Text Processing

ela.textproc module

Text processing features for lithology analysis.

ela.textproc.DEM_ELEVATION_COL = 'DEM_elevation'

Default column name expected in lithodescription data frames

ela.textproc.DEPTH_FROM_AHD_COL = 'Depth From (AHD)'

Default column name expected in lithodescription data frames

ela.textproc.DEPTH_FROM_COL = 'Depth From (m)'

Default column name expected in lithodescription data frames

ela.textproc.DEPTH_TO_AHD_COL = 'Depth To (AHD)'

Default column name expected in lithodescription data frames

ela.textproc.DEPTH_TO_COL = 'Depth To (m)'

Default column name expected in lithodescription data frames

ela.textproc.DISTANCE_COL = 'distance'

Default column name expected in lithodescription data frames

ela.textproc.EASTING_COL = 'Easting'

Default column name expected in lithodescription data frames

ela.textproc.GEOMETRY_COL = 'geometry'

Default column name expected in lithodescription data frames

ela.textproc.LITHO_DESC_COL = 'Lithological Description'

Default column name expected in lithodescription data frames

ela.textproc.NORTHING_COL = 'Northing'

Default column name expected in lithodescription data frames

ela.textproc.PRIMARY_LITHO_COL = 'Lithology_1'

Default column name expected in lithodescription data frames

ela.textproc.PRIMARY_LITHO_NUM_COL = 'Lithology_1_num'

Default column name expected in lithodescription data frames

ela.textproc.SECONDARY_LITHO_COL = 'Lithology_2'

Default column name expected in lithodescription data frames

ela.textproc.SECONDARY_LITHO_NUM_COL = 'Lithology_2_num'

Default column name expected in lithodescription data frames

ela.textproc.as_numeric(x)
ela.textproc.clean_lithology_descriptions(description_series, lex)

Preparatory cleanup of lithology descriptions for further analysis

Replace abbreviations and misspelling according to a lexicon, and transform to lower case

Parameters
  • description_series (iterable of str, or pd.Series) – lithology descriptions

  • lex (striplog.Lexicon) – an instance of striplog’s Lexicon

Returns

processed descriptions.

Return type

(iterable of str)

ela.textproc.columns_as_numeric(df, colnames=None)

Process some columns to make sure they are numeric.

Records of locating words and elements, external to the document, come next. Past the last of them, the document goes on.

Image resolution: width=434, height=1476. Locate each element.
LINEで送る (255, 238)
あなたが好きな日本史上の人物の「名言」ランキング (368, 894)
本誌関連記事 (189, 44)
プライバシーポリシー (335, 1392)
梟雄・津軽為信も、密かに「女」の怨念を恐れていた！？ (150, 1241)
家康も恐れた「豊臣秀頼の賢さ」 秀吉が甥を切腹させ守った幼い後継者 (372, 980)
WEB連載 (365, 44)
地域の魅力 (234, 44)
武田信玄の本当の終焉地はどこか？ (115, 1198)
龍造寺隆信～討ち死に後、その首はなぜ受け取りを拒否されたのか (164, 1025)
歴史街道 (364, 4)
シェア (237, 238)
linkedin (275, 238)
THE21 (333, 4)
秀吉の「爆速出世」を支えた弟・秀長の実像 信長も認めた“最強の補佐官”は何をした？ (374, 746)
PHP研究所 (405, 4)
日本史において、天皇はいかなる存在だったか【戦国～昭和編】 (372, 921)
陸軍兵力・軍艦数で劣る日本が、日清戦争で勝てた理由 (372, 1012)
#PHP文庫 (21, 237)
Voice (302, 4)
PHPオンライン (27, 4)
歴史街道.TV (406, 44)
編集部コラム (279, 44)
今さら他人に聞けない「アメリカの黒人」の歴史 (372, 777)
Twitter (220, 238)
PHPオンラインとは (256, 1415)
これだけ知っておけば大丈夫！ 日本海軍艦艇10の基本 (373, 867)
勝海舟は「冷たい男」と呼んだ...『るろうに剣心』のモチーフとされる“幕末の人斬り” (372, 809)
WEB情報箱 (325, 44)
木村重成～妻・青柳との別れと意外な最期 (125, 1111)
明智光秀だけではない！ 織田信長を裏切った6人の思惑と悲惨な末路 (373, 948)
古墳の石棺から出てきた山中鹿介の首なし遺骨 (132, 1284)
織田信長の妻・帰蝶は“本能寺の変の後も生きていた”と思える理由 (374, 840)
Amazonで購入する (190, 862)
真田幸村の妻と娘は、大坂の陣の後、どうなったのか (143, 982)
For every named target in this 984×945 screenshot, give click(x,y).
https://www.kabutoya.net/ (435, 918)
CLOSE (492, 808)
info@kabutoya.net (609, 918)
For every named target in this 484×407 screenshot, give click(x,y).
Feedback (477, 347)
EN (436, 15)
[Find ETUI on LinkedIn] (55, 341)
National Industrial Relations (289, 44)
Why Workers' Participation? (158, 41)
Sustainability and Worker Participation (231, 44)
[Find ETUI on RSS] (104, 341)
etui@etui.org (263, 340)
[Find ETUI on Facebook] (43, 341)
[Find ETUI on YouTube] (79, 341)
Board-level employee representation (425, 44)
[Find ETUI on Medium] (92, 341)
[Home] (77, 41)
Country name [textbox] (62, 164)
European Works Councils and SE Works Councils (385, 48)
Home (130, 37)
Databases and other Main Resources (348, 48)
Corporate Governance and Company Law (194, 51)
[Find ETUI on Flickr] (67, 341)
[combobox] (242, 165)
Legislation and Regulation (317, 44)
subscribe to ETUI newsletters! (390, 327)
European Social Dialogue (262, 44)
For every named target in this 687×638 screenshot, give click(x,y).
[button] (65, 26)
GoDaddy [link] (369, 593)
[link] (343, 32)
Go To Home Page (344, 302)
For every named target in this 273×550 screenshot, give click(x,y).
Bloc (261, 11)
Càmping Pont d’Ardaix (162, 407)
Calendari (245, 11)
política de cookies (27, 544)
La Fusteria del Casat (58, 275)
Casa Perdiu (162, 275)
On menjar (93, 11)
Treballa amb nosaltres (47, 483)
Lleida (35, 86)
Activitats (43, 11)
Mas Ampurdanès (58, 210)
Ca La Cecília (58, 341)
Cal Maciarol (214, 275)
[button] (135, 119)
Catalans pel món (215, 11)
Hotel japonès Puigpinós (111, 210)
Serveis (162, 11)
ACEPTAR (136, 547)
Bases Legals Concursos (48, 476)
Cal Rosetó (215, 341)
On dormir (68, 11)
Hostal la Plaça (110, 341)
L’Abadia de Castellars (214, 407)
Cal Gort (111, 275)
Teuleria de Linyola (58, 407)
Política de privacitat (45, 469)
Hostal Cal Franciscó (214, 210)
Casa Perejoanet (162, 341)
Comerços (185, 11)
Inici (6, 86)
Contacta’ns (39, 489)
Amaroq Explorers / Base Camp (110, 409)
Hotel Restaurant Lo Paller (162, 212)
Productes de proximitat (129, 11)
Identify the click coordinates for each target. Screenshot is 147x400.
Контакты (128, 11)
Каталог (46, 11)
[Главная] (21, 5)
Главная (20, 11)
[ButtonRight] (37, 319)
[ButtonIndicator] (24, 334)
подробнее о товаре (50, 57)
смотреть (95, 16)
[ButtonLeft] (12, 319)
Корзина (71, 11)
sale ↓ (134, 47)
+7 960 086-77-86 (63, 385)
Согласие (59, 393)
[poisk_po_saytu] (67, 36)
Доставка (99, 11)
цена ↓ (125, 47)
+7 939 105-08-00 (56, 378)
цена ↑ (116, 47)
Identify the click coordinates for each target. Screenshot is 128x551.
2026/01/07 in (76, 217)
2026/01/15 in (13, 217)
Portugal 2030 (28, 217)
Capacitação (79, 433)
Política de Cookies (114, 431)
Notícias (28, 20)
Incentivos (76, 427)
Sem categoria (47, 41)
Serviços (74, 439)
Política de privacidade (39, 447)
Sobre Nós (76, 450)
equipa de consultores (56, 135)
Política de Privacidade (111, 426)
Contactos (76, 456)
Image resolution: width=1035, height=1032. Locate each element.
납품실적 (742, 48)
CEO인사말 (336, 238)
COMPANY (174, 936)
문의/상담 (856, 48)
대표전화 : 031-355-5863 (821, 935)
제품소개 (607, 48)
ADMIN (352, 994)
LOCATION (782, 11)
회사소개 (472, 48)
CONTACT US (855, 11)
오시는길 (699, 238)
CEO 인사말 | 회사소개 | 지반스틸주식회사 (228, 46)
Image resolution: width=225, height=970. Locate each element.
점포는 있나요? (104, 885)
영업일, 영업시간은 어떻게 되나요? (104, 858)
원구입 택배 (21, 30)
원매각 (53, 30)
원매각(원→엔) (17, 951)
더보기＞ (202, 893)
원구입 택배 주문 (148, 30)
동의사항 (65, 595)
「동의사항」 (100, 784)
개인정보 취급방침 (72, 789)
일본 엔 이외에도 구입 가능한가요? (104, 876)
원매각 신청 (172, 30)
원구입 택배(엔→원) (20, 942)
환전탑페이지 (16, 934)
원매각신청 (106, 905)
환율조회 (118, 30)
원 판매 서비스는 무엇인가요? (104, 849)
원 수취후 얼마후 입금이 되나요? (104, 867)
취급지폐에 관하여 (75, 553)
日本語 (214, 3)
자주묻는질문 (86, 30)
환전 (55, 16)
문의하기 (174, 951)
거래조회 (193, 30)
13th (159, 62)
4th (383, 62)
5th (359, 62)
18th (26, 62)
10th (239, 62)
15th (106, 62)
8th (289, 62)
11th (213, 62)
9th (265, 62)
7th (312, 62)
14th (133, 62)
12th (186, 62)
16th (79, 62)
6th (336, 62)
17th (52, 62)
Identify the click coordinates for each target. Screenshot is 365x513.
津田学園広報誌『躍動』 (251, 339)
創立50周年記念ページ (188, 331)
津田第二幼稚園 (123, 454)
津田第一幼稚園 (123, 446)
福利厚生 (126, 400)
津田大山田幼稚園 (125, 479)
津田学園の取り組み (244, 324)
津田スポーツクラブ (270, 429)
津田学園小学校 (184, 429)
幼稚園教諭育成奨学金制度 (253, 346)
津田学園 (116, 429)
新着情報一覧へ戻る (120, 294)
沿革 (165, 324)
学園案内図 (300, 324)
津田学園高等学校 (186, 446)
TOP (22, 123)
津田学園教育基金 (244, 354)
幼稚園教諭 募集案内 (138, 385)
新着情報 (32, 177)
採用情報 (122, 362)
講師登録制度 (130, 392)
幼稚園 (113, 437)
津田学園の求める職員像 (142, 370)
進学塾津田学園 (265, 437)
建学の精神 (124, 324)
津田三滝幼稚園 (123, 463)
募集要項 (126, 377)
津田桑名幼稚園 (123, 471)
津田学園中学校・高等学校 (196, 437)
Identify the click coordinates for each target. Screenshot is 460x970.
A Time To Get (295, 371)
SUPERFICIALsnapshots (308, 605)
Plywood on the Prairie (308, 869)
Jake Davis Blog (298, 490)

In-place changes.

Parameters
  • df (pandas data frame) – bore lithology data

  • colnames (iterable of str) – column names

ela.textproc.find_litho_markers(tokens, regex)

Find lithology lithology terms that match a regular expression

Parameters
  • tokens (iterable of str) – the list of tokenised sentences.

  • regex (regex) – compiles regular expression e.g. re.compile(‘sand|clay’)

Returns

tokens found to be matching the expression

Return type

(list of str)

ela.textproc.find_primary_lithology(tokens, lithologies_dict)

Find a primary lithology in a tokenised sentence.

Parameters
  • v_tokens (iterable of iterable of str) – the list of tokenised sentences.

  • lithologies_dict (dict) – dictionary, where keys are exact markers as match for lithologies. Keys are the lithology classes.

Returns

list of primary lithologies if dectected. empty string for none.

Return type

list

ela.textproc.find_regex_df(df, expression, colname)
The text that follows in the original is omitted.